Xsigo gives Ethernet a path into converged I/O

The company's latest I/O Director offers virtual I/O connections through standard server Ethernet ports

I/O virtualization vendor Xsigo Systems is tapping into the most ubiquitous network connections around, offering an appliance that lets enterprises carve many virtual links out of the Gigabit Ethernet or 10-Gigabit Ethernet port built into a server.

The company is announcing a new, Ethernet-enabled version of its Xsigo I/O Director at VMworld in San Francisco on Tuesday.

With I/O virtualization, one more piece of the data center becomes virtual and can be modified with relative ease to suit changing application requirements. Xsigo has been selling its I/O Director platform for three years, but only for use with InfiniBand server adapters. Enterprises have been able to plug a server into the I/O Director via a single InfiniBand connection and divide the capacity of that pipe into a number of different virtual Ethernet or Fibre Channel links. This eliminates the need to buy additional server adapters, said Jon Toor, vice president of marketing at Xsigo.

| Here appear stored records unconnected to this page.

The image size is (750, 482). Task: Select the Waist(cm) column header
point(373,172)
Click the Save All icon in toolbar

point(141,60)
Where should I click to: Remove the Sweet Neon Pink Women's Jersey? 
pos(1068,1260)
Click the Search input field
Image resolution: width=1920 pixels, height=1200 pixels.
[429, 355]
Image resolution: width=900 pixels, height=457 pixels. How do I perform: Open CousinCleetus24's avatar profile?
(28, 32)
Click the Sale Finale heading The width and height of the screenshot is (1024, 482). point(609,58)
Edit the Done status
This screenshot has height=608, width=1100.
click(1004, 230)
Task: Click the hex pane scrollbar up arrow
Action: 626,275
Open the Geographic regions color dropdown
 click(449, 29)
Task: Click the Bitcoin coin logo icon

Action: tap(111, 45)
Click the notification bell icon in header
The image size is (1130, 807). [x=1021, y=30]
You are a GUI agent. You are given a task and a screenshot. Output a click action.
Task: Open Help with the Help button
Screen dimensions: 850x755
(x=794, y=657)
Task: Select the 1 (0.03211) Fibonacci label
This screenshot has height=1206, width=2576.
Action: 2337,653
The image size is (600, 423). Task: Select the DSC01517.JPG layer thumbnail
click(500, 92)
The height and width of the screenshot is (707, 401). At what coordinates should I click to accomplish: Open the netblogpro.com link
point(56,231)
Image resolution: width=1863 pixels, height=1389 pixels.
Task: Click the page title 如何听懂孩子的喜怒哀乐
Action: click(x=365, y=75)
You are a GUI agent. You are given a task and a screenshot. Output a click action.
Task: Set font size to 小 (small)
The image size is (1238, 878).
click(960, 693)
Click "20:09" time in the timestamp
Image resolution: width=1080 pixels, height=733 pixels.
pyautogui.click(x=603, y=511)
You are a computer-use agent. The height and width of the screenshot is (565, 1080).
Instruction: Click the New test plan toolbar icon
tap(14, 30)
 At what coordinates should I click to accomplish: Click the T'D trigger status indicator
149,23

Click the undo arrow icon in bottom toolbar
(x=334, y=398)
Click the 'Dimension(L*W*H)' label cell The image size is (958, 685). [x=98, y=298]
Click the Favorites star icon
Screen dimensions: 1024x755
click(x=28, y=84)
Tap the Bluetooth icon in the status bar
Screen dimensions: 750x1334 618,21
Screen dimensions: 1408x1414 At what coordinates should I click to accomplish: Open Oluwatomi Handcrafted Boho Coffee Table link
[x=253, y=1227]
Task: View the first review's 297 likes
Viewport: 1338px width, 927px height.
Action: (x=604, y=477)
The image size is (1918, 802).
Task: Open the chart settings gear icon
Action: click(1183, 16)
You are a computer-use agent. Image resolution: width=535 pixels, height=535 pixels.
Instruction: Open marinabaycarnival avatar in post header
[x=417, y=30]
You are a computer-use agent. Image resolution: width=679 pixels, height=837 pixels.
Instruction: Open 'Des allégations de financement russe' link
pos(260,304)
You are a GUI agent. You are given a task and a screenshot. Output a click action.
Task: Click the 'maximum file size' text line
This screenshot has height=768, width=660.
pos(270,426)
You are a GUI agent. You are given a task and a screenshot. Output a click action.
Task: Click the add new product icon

Xsigo's latest product allows enterprises to do the same thing without even buying the InfiniBand adapter, because Gigabit or 10-Gigabit Ethernet is built into almost all servers. The new I/O Director, available to order now for shipment beginning next month, will accommodate 32 10-Gigabit Ethernet ports. With it, administrators will be able to connect any server to any network or storage resource in minutes, according to the company. The system can even be managed via an iPhone or iPod Touch, using an application downloadable from iTunes.

In settings where 10-Gigabit Ethernet offers enough performance, the new I/O Director could be an economical solution, said Jim Levesque, a systems programmer at the Los Angeles Department of Water and Power. The DWP is already using the InfiniBand product and enjoying several benefits from it, he said.

The DWP uses InfiniBand to achieve 20M bps performance and very low latency, which Ethernet doesn't offer, Levesque said. The utility started using Xsigo's product in production at a new disaster recovery facility about a month ago. It allowed the company to create much fatter pipes between its application and database servers, Levesque said. It also meant the company could reduce the number of network adapters in each physical server by 80 percent. In previous deployments, DWP has installed as many as six Ethernet and four Fibre Channel ports in each server. With the I/O Director, it only needed two InfiniBand ports, each with 20G bps of capacity.

A side benefit of the system is that it allows for reprovisioning the network on the fly, saving time and money, Levesque said. Cutting down on the number of ports also reduces cabling, so the data-center architecture is simpler and there are fewer wires that may block airflow through the servers, he said.

Enterprises increasingly need some form of I/O convergence, said Gartner analyst Mark Fabbi.

"The problem is really driven by virtualization and the fact that workloads can and will move around, so we can't physically preconfigure and prescribe what the I/O mix is going to be and have that live for the life of that system," Fabbi said.

Some vendors, such as Cisco, are pushing Fibre Channel over Ethernet as a single network infrastructure that spans both storage, with its traditional Fibre Channel connectivity, and Ethernet LANs. Others, such as NextIO, utilize PCI Express. What technology is used matters less than having flexibility, Fabbi said. However, Xsigo's approach has the advantage of embracing the trend toward built-in 10-Gigabit Ethernet and allowing companies to start out with Gigabit Ethernet, he said. By contrast, Fibre Channel over Ethernet is solely a 10G bps solution, so it's limited to newer equipment, Fabbi said.

In that sense, Xsigo's system ultimately could be transitional, as servers in time will have both 10-Gigabit Ethernet and FCoE built in, according to Fabbi. FCoE will be featured in upcoming blade servers and, within a year or 18 months, in most new rack-mount servers, Fabbi predicted.

The base model of the new product, the VP560e I/O Director, will be priced starting at US$35,000. Dell, a partner of Xsigo, will also resell the Ethernet-capable systems.